Download raw body.
sdhc(4): fix intr status race
> Date: Mon, 5 Aug 2024 00:31:01 +0200
> From: Patrick Wildt <patrick@blueri.se>
>
> Hi,
>
> on my RK3588 the eMMC only worked when running with GENERIC.MP, but with
> GENERIC or RAMDISK it failed to read command responses unless I compiled
> it with MULTIPROCESSOR, even if I only run it with one core.
>
> As it turns out, this led to a timing change in the command sequence:
>
> As one of the initialization steps, the eMMC is "enumerated". It is
> supposed to timeout/error if there's no second "card". That's normal.
> After enumeration, it tries to read more information, which is where
> it then failed.
>
> > sdhc_exec_command: start fresh command (ENUMERATION)
> > dwmshc0: interrupt status=8000<ERROR>
> > dwmshc0: interrupt status=1<CMD>
> > sdhc_exec_command: start fresh command (READ)
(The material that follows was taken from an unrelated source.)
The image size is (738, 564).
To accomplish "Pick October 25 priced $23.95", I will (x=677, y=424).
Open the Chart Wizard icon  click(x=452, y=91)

> > dwmshc0: interrupt status=1<CMD>
I wonder what other SDHC controllers do. Do they set ERROR and CMD
simultaneously? Or don't they set CMD at all?
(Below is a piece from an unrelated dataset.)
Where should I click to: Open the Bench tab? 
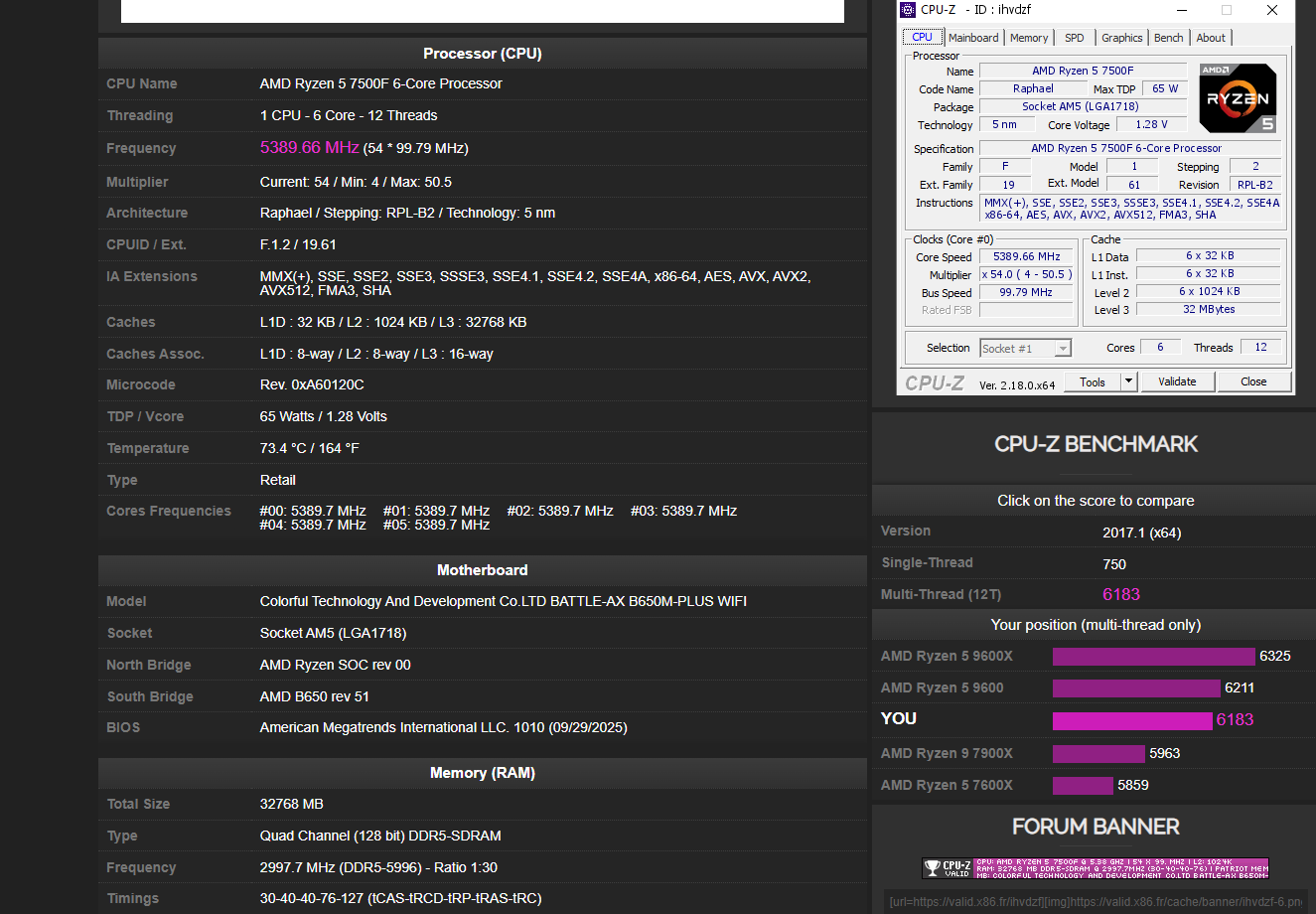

> As can be seen, the error-ing command seems to throw two separate
> interrupts.
>
> This first interrupt will:
> * hp->intr_status |= ERROR;
> * wakeup() the tsleep-ing sdhc_wait_intr(), which will return the
> information that the command failed
>
> Before the next command is started, the second interrupt will:
> * hp->intr_status |= CMD_COMPLETE;
>
> When the next command is executed, CMD_COMPLETE remains set, hence
> sdhc_wait_intr() will assume it's already complete, even though it
> isn't. Hence invalid data is read.
>
> I'm not sure if there's a more elegant solution, if we should block
> CMD completion interrupts if we're not starting a new command or
> something like that, but the easiest thing seems to be to just reset
> the state before we start the next command.
>
> Opinions?
As far as I can tell there is no guarantee that the CMD interrupt
happens before you clear the variable. But maybe that is just a
theoretical problem.
I wonder how other OSes hadle this. I quickly looked at NetBSD this
morning but didn't immediately spot something that would fix this
issue in their version of the code.
> diff --git a/sys/dev/sdmmc/sdhc.c b/sys/dev/sdmmc/sdhc.c
> index eb0a8e5374b..637c99f485d 100644
> --- a/sys/dev/sdmmc/sdhc.c
> +++ b/sys/dev/sdmmc/sdhc.c
> @@ -1057,6 +1057,9 @@ sdhc_start_command(struct sdhc_host *hp, struct sdmmc_command *cmd)
> DPRINTF(1,("%s: cmd=%#x mode=%#x blksize=%d blkcount=%d\n",
> DEVNAME(hp->sc), command, mode, blksize, blkcount));
>
> + /* We're starting a new command, reset state. */
> + hp->intr_status = 0;
> +
> /*
> * Start a CPU data transfer. Writing to the high order byte
> * of the SDHC_COMMAND register triggers the SD command. (1.5)
>
>
sdhc(4): fix intr status race